In short, you have to carefully consider data sources.

Regardless of whether you’re an enterprise, MSSP, or MDR services provider, if you’re collecting network telemetry, for example, from a network detection and response (NDR) solution, an endpoint detection and response (EDR) platform, or a web application firewall (WAF), you need to collect the right information. For example, if you’re a financial institution, you need to know that the tools you have in place are providing adequate coverage and protection against adversaries targeting your specific industry.

But given the fast-evolving sophistication and relentlessness of threat actors, you don’t necessarily know in advance what data is most relevant. Clearly, if you filter the data you collect and/or don’t store it for enough time, you risk important data gaps that disable you from detecting patterns in that data. Trust us, threat actors love to hide in these data gaps.

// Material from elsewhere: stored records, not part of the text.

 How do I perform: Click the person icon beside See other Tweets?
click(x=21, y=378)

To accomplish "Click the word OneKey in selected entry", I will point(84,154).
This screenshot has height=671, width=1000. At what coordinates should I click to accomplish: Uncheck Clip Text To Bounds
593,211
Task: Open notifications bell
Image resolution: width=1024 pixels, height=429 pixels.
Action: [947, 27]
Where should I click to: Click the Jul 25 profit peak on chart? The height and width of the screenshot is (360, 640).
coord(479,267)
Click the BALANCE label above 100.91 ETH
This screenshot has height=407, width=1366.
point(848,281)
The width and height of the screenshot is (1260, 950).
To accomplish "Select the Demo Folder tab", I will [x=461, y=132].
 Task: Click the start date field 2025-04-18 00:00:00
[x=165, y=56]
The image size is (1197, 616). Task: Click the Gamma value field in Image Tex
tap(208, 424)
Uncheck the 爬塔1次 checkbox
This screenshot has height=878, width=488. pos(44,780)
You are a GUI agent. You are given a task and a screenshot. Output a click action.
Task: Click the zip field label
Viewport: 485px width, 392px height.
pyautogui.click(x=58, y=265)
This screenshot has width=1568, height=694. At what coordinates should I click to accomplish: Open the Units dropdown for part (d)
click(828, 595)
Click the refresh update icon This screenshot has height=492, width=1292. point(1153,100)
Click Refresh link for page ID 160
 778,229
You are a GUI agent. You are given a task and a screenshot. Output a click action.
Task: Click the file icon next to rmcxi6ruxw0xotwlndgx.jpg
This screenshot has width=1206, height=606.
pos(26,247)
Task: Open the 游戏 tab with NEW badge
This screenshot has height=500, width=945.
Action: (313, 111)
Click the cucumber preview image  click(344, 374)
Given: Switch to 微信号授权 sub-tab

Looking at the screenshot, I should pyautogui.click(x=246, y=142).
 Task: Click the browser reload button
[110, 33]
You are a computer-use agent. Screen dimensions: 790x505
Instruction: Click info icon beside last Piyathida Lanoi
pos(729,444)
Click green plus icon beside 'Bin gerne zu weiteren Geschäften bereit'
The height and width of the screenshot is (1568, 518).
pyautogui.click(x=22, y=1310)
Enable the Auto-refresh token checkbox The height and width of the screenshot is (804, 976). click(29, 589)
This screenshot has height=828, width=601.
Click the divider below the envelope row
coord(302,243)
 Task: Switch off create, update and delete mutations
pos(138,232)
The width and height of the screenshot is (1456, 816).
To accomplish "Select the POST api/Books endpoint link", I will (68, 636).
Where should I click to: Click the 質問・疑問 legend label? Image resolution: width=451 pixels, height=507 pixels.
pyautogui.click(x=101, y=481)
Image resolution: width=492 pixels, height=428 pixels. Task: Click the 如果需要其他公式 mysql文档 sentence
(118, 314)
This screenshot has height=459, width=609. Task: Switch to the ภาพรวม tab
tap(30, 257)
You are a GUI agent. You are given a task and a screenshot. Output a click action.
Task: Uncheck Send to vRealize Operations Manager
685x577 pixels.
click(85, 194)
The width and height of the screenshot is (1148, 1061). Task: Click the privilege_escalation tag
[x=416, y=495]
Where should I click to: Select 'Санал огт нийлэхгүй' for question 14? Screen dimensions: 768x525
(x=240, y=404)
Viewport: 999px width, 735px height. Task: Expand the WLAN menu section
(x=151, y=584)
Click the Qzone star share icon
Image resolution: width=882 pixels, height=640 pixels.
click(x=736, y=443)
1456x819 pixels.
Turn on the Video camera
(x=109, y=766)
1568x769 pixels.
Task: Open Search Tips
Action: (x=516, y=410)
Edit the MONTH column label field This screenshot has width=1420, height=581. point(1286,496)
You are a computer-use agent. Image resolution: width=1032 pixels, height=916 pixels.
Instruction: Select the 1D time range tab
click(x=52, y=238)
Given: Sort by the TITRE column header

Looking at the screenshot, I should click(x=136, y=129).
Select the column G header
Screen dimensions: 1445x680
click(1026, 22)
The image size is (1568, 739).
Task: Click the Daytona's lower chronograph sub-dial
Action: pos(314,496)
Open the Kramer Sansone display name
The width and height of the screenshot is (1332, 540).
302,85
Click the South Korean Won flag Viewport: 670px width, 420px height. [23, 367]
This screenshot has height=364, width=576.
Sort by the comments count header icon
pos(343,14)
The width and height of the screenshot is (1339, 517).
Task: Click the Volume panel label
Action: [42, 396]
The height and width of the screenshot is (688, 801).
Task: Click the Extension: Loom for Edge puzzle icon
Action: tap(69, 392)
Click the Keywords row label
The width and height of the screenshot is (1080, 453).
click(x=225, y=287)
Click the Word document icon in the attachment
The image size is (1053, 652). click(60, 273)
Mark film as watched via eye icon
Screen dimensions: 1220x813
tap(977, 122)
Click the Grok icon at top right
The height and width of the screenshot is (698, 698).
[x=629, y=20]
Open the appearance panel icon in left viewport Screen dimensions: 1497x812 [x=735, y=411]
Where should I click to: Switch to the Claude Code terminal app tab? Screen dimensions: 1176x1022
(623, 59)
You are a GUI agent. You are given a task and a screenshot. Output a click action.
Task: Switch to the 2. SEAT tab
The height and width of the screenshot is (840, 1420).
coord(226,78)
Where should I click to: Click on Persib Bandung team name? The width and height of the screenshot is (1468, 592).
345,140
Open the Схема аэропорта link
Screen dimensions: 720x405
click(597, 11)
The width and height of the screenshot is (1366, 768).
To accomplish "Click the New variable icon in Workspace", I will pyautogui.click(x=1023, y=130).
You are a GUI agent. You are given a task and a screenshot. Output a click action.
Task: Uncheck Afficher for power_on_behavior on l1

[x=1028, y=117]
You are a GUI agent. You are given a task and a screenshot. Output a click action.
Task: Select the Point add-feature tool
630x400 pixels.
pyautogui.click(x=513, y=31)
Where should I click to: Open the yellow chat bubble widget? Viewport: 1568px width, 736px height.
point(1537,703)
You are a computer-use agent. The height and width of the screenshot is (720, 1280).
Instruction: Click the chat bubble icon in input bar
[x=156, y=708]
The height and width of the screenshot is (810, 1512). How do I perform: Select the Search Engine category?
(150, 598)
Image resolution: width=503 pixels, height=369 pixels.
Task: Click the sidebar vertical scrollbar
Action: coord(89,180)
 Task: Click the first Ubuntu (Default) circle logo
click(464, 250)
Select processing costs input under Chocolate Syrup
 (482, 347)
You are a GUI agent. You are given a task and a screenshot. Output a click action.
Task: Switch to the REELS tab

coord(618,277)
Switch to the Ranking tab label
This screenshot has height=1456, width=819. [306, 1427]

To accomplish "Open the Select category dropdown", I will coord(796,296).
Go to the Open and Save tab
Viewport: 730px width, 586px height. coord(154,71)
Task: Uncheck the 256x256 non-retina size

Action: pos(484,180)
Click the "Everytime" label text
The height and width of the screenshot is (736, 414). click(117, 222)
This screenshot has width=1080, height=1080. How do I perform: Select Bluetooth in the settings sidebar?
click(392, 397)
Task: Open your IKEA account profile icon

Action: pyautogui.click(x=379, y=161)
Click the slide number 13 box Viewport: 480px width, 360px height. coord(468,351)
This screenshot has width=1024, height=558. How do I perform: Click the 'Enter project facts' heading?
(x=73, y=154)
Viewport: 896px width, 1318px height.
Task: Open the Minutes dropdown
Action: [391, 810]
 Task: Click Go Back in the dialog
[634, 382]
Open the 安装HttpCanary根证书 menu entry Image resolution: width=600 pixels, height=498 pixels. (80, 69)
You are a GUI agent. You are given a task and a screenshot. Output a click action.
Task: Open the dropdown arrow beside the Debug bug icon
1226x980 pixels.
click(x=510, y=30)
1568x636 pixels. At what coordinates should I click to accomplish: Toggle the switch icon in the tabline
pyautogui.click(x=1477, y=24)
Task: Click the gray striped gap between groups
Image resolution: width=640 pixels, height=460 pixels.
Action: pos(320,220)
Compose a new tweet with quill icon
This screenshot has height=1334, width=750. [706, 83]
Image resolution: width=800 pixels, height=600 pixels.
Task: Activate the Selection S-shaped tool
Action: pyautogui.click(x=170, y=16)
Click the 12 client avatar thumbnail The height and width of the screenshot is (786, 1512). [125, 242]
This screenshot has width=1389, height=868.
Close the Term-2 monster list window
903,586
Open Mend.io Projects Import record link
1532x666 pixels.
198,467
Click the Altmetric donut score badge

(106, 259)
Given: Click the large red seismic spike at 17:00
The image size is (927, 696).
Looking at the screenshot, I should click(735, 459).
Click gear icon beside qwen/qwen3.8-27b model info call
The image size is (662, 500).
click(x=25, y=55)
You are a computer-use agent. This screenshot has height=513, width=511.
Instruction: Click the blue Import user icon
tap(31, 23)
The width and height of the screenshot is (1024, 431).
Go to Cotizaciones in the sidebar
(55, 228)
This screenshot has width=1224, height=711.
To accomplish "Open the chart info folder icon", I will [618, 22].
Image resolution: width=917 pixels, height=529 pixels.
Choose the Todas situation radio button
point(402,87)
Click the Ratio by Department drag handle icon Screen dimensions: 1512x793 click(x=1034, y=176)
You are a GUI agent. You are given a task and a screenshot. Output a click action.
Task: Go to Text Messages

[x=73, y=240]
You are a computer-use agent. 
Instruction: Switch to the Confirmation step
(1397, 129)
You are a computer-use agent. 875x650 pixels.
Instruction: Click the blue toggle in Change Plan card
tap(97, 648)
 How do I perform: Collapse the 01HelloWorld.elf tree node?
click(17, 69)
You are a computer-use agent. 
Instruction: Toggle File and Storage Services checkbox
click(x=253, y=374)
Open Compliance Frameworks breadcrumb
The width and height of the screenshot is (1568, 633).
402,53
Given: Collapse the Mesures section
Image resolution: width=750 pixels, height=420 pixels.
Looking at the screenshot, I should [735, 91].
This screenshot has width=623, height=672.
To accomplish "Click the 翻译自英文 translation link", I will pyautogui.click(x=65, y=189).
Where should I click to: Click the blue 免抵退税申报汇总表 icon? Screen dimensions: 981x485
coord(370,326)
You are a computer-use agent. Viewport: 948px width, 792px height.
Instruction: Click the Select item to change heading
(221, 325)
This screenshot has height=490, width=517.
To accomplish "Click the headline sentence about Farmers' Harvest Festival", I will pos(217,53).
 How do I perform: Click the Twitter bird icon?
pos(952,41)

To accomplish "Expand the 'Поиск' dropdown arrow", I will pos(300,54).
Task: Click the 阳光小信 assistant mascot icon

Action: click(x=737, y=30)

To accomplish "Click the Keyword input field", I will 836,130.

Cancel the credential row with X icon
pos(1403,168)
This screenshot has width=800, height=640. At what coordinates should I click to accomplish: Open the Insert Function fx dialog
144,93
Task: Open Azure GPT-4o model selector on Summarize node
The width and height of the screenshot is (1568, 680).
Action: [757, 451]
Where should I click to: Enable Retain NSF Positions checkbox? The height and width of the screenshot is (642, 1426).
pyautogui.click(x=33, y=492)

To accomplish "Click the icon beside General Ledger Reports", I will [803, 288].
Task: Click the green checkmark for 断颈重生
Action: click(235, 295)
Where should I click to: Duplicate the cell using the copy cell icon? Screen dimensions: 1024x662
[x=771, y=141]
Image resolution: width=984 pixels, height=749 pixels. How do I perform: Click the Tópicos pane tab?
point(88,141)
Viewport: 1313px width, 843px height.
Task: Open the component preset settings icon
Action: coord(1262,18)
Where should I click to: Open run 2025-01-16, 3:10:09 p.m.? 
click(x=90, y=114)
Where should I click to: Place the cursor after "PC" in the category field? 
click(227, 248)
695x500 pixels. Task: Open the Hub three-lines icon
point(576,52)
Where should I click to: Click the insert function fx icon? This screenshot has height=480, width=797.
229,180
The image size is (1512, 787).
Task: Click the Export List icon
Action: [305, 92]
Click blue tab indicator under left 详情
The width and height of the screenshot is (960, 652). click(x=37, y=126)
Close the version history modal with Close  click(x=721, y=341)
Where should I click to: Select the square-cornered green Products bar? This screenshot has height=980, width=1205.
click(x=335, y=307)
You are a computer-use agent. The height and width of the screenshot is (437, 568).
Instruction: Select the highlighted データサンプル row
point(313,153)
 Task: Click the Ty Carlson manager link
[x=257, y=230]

Why limit the security data you collect? Typically, it’s because of budget and technology. When your costs soar as you ingest more data and store it for longer, you have to impose limits.

There’s also the issue of managing and making sense of unlimited data. Most teams don't have the necessary data science skills. Many tools don’t help — they’re notoriously slow for large queries required for threat hunting and threat detection. Or the data isn’t real time. So, you’re late to the party before you even get started.

What if you could easily and cost-effectively collect all your data so you knew you had the right data over sufficient time? And what if you had the technology to make sense of all that data — without having to hire a team of security experts with PhDs in data science?

Unlimited but cost-effective data collection

With Resolution Intelligence Cloud, you can have your data and eat it, too — that is, you can make sense of it to accomplish your security goals. Ingest any amount of data you need from any source. Store it hot for a year. That means storing data from across all security and digital operations without penalty — either in terms of ingestion expense or analyst overload.

Get sub-second response on petabytes and run data analytics out-of-the-box without hiring data scientists. Benefit from a no-code machine learning toolkit. The platform enables your existing team to do even more because they have the actionable insights, evidence, and information they need at their fingertips.

With the correct data volume and right tooling, you can start to see the big picture — especially if you leverage Resolution Intelligence Cloud.

The platform uses 13 machine learning algorithms to connect the dots and display an organization’s detection coverage on a heat map, identify risky behaviors, and discover situations — before they become incidents. The platform prioritizes these pre-incident situations by risk to the business based on impact, likelihood, and confidence. This way, you and your team know where to focus to keep digital operations secure.

Again, it’s all about balance. Too much data = too hot. Too little data = too cold. Resolution Intelligence Cloud = just right.